= Two Mile Beach =

Barrier island in New Jersey, United States

Two Mile Beach is a barrier island on the Jersey Shore in Cape May County, since 1922 connected to Five Mile Beach.

==Geography==
Two Mile Beach is a barrier island along the Atlantic Ocean between the former Turtle Gut Inlet on the northeast, and Cape May or Cold Spring Inlet on the southwest. Sunset Lake and Jarvis Sound, as well as an expanse of salt marsh and tidal channels, separates Two Mile Beach from the mainland. The closing of Turtle Gut Inlet in 1922 has made Two Mile Beach continuous with Five Mile Beach.

Two Mile Beach was described in 1834 as,

Two Mile Beach, on the Atlantic ocean, Lower t-ship, Cape May co., between Turtle Gut and Cold Spring Inlet.

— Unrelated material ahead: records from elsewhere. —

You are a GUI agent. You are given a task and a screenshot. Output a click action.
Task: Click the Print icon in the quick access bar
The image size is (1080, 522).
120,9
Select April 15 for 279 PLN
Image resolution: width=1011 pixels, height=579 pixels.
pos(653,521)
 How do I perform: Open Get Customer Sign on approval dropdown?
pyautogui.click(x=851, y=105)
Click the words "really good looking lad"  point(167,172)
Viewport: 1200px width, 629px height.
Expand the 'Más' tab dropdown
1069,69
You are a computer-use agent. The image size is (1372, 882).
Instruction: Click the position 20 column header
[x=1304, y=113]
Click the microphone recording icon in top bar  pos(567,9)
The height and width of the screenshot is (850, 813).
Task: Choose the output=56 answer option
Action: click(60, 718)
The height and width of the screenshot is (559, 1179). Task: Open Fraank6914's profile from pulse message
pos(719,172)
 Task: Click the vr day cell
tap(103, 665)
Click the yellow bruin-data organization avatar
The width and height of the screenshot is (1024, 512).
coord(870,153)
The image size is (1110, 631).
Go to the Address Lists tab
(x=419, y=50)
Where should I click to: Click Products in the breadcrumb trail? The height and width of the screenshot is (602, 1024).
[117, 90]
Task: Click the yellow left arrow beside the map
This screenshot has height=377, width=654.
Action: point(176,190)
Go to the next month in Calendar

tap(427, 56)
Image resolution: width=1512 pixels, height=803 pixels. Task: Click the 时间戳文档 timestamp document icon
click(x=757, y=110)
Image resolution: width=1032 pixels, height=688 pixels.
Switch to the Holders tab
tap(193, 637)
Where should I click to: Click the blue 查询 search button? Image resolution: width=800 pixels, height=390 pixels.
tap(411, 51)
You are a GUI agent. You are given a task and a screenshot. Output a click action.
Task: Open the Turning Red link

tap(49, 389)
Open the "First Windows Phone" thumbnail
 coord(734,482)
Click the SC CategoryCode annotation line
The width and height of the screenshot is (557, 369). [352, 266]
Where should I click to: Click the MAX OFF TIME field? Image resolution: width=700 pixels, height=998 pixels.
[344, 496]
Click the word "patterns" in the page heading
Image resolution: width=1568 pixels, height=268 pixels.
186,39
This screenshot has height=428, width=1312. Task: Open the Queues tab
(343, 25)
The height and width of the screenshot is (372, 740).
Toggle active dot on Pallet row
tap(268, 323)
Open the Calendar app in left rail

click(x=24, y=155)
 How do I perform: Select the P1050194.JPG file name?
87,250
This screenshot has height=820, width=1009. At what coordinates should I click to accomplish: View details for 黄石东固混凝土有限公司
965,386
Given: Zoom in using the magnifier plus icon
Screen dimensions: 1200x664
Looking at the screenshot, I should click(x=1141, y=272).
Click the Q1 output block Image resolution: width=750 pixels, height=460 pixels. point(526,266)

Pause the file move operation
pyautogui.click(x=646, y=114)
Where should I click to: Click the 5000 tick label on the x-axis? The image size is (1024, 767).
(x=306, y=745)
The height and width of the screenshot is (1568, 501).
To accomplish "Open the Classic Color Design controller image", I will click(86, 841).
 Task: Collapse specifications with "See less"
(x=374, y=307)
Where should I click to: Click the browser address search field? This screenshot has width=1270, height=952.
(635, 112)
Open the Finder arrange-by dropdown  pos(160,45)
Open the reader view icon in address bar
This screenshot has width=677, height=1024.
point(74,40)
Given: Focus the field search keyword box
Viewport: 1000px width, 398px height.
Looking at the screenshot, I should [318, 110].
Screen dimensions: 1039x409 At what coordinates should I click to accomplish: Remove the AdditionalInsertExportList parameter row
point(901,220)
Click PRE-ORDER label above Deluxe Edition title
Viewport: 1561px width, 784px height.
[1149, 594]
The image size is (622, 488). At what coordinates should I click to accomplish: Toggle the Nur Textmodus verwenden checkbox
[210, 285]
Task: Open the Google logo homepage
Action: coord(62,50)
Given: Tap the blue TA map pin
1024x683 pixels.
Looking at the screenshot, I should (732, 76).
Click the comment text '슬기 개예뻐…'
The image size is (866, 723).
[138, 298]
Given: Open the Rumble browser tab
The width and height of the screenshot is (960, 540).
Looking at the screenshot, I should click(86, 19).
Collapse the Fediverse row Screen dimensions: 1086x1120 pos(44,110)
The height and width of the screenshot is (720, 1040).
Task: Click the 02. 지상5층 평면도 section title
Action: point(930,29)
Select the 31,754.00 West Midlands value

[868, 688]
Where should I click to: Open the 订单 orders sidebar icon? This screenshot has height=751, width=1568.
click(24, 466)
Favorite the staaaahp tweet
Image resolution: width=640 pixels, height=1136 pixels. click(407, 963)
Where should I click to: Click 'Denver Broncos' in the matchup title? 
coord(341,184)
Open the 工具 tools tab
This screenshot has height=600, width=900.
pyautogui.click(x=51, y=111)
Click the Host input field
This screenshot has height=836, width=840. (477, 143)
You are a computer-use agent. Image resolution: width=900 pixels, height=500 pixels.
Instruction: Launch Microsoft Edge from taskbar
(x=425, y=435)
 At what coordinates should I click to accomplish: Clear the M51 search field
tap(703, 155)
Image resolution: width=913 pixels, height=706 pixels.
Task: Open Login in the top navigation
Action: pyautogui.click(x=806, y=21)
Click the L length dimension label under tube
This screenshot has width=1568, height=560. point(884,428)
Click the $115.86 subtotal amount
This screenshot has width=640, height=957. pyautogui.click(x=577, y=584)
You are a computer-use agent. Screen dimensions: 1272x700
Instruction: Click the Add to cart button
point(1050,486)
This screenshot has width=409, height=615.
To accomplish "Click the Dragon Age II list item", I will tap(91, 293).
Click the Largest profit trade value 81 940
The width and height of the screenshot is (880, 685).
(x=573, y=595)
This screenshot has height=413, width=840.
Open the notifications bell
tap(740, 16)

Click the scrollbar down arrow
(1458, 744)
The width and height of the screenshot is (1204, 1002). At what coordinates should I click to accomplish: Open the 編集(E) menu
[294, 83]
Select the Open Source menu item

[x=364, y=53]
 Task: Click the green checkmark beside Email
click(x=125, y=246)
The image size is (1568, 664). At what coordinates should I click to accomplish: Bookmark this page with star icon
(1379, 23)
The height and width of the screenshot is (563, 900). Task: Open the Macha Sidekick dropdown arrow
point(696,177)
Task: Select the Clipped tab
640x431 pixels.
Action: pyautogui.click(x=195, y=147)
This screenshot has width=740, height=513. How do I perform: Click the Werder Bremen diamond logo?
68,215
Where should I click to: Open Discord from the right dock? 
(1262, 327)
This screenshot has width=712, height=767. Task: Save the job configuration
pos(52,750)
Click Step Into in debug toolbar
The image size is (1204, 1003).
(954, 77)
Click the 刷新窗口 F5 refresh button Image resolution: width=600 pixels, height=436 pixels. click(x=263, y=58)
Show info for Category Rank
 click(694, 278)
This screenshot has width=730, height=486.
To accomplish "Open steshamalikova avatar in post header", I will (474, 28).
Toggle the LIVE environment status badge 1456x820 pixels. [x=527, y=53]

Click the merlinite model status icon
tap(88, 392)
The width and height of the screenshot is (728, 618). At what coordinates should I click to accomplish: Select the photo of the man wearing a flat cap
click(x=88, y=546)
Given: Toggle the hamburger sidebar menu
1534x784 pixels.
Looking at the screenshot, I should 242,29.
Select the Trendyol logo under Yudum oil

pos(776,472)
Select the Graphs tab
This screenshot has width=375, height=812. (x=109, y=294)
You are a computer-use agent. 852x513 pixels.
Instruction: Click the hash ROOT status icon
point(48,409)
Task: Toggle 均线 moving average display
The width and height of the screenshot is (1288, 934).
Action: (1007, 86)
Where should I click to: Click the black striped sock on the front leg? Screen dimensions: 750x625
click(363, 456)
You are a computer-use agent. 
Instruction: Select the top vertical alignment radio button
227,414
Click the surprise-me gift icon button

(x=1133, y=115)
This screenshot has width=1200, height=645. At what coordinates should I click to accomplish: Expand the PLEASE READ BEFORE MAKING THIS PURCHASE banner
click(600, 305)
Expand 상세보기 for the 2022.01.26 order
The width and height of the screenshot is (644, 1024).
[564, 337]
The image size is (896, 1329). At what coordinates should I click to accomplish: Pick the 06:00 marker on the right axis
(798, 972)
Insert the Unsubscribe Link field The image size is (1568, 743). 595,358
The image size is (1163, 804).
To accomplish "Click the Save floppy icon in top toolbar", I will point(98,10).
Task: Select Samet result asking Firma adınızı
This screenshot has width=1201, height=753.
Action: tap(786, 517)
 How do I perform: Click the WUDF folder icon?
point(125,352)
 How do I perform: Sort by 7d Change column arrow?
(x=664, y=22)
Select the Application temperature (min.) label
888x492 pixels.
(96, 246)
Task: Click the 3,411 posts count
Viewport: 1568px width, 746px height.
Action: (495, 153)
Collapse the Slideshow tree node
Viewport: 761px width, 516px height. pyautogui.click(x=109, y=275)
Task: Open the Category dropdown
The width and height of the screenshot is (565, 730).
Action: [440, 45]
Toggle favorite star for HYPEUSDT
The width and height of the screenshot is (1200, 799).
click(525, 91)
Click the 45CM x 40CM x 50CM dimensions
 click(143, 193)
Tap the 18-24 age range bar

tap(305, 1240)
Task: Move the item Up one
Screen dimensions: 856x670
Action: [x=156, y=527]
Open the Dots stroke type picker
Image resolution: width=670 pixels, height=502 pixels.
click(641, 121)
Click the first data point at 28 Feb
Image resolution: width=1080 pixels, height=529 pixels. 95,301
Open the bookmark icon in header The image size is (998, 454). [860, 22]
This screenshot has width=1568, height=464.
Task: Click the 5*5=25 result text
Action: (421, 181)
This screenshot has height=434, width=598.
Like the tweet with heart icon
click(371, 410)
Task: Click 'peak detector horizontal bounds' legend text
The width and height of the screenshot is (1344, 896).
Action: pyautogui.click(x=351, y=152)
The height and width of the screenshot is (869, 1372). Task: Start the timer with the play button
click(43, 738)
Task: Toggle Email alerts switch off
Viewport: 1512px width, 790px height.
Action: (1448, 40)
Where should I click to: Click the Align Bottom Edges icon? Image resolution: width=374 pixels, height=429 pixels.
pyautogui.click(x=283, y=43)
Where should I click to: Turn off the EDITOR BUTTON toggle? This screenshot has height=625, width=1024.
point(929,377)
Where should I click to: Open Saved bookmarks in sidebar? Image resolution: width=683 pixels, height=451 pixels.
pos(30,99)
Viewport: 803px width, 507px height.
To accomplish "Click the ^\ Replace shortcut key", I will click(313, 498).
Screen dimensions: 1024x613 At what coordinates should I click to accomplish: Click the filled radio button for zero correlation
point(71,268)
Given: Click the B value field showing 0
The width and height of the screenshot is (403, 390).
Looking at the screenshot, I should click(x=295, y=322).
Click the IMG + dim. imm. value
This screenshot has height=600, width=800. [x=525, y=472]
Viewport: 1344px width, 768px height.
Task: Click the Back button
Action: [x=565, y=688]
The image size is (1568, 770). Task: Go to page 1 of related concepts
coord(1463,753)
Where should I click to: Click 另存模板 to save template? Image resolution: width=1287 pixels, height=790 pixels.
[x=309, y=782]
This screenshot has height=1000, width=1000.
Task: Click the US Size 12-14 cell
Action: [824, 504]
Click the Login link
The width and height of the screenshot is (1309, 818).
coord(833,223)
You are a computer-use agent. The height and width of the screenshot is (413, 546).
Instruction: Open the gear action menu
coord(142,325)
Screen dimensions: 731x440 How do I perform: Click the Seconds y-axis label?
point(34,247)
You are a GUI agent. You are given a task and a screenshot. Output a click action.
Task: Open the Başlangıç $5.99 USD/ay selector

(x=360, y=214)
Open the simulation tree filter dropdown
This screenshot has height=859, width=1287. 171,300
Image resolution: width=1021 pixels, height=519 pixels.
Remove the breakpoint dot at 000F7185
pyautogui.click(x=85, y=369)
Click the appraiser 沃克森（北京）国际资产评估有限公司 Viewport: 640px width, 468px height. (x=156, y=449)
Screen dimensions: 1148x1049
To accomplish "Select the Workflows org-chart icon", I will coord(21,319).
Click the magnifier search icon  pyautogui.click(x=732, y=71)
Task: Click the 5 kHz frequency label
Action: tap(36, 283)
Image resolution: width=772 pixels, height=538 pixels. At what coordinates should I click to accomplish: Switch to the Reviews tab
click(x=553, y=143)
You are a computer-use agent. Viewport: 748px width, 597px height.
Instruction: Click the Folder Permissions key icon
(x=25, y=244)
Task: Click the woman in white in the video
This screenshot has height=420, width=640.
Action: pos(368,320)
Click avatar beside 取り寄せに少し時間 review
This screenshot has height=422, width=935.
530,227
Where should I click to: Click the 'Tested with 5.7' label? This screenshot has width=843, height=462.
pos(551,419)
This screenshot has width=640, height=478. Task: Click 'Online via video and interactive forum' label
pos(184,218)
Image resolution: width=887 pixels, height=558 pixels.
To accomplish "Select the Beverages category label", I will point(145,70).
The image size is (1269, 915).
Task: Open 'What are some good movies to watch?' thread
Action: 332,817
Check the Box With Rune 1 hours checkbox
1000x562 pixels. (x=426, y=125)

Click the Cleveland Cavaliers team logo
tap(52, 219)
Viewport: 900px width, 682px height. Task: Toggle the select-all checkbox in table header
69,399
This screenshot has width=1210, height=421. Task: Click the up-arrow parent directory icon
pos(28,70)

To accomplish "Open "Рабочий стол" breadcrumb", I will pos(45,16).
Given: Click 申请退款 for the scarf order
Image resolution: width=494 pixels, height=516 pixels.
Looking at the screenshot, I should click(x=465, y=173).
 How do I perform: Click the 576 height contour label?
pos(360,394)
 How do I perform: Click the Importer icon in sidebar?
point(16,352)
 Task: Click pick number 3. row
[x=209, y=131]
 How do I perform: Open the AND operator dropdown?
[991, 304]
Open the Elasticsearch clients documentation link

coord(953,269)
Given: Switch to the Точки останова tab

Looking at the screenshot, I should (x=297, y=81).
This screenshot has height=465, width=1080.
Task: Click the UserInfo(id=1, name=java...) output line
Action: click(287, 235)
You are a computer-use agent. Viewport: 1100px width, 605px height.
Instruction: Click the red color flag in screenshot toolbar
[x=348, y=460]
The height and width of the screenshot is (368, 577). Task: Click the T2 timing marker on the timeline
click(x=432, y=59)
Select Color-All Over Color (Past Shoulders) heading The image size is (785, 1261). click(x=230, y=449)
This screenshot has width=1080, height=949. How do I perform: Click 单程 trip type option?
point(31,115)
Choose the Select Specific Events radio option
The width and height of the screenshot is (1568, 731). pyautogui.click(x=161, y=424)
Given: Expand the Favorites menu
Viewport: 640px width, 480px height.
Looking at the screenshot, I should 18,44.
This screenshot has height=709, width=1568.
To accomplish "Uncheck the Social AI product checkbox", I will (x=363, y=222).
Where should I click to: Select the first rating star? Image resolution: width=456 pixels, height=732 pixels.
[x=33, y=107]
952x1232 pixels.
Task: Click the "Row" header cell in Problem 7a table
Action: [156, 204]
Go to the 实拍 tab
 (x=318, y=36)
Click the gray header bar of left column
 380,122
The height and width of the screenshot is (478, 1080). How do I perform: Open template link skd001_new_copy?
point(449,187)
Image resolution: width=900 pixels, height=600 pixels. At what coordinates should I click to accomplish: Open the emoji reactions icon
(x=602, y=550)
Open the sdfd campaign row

An 1878 description of Two Mile Beach is as follows, viz,
Two Mile Beach was well covered with timber forty years ago; but the lumberman's axe and the encroaching sea have converted into a nearly bare and sandy waste. It is about two miles long.

==Communities==
The only community on the island is Diamond Beach, a part of Lower Township, which is partially on Two Mile Beach and partially on land reclaimed as a result of the closure of Turtle Gut Inlet; The greater part is occupied by the Two Mile Beach Unit of the Cape May National Wildlife Refuge and a former United States Coast Guard LORAN site.